Exercise prompt ▸ Since only part of the material below is wanted, output exactly the lines from the one with "At what coordinates should I click to accomplish: Open" up to and including the one with "Task: Open Korpus-Kuration section".
===
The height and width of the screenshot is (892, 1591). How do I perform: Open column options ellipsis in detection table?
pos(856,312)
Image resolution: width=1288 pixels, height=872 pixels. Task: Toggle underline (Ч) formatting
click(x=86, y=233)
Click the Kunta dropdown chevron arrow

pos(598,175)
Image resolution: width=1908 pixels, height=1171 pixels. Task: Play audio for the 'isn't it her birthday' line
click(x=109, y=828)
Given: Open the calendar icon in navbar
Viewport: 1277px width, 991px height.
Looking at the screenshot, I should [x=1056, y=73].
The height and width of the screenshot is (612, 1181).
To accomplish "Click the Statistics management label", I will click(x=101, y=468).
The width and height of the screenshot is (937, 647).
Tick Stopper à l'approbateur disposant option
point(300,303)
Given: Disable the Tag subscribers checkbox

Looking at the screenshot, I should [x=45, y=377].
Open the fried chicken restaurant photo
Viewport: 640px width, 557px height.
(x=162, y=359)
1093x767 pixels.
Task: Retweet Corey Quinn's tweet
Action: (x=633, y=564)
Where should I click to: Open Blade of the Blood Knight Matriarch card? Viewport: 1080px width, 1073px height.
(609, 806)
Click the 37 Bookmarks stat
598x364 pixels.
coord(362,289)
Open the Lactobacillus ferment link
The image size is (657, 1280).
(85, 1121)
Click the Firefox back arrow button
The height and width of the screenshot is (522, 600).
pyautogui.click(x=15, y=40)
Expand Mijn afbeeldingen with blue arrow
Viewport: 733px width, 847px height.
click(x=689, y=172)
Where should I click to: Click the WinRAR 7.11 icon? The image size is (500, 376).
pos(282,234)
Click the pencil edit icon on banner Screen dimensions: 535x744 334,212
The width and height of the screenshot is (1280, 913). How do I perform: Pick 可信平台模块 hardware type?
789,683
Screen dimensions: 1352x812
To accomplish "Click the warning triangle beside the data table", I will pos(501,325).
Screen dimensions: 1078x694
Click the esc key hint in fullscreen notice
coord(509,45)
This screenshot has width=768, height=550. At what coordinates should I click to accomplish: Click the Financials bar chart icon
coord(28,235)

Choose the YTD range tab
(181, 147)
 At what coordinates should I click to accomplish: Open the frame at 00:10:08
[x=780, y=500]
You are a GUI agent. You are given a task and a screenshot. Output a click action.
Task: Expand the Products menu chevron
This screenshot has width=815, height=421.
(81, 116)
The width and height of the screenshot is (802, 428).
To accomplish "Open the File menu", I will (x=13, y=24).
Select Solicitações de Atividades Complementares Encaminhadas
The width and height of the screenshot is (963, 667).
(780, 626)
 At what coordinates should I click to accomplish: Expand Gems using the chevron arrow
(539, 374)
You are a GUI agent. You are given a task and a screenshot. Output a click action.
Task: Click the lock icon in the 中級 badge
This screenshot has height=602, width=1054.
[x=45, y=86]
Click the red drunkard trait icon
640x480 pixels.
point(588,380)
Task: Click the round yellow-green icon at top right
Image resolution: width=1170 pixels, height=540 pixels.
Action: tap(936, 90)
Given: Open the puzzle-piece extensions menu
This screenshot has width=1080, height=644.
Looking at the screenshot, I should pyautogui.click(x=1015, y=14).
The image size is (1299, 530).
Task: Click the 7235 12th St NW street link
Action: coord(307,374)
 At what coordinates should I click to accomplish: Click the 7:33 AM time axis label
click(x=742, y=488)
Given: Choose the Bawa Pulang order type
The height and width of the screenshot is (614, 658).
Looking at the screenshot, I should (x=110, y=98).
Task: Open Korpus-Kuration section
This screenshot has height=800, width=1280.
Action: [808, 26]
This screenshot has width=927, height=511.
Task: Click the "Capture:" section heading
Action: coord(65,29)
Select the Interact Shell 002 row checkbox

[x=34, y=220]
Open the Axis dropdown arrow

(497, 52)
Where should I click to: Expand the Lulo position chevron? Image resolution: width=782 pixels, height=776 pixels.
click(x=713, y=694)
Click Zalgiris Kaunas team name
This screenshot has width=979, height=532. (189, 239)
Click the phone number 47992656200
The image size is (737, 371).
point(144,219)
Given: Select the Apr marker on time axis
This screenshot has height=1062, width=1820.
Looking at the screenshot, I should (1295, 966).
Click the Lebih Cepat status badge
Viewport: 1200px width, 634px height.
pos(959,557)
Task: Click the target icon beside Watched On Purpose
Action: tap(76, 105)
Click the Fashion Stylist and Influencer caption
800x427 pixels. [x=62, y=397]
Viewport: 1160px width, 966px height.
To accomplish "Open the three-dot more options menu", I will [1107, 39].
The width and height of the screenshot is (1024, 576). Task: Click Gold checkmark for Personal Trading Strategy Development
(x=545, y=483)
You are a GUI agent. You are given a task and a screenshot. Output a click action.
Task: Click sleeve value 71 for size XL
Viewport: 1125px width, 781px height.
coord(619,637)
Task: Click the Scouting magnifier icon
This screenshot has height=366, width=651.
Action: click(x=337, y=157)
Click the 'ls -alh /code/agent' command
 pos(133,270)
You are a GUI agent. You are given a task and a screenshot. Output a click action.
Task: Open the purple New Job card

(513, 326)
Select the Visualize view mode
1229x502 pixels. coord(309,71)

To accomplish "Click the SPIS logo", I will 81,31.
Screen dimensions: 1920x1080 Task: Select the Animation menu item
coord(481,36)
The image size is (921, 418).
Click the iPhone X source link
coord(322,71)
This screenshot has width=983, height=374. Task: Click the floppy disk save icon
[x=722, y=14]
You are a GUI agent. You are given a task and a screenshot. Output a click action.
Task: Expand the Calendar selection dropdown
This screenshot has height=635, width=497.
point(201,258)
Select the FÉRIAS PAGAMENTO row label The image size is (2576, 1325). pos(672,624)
===
Expected answer ▸
 At what coordinates should I click to accomplish: Open the frame at 00:10:08
[x=780, y=500]
You are a GUI agent. You are given a task and a screenshot. Output a click action.
Task: Expand the Products menu chevron
This screenshot has width=815, height=421.
(81, 116)
The width and height of the screenshot is (802, 428).
To accomplish "Open the File menu", I will (x=13, y=24).
Select Solicitações de Atividades Complementares Encaminhadas
The width and height of the screenshot is (963, 667).
(780, 626)
 At what coordinates should I click to accomplish: Expand Gems using the chevron arrow
(539, 374)
You are a GUI agent. You are given a task and a screenshot. Output a click action.
Task: Click the lock icon in the 中級 badge
This screenshot has height=602, width=1054.
[x=45, y=86]
Click the red drunkard trait icon
640x480 pixels.
point(588,380)
Task: Click the round yellow-green icon at top right
Image resolution: width=1170 pixels, height=540 pixels.
Action: tap(936, 90)
Given: Open the puzzle-piece extensions menu
This screenshot has width=1080, height=644.
Looking at the screenshot, I should pyautogui.click(x=1015, y=14).
The image size is (1299, 530).
Task: Click the 7235 12th St NW street link
Action: coord(307,374)
 At what coordinates should I click to accomplish: Click the 7:33 AM time axis label
click(x=742, y=488)
Given: Choose the Bawa Pulang order type
The height and width of the screenshot is (614, 658).
Looking at the screenshot, I should (x=110, y=98).
Task: Open Korpus-Kuration section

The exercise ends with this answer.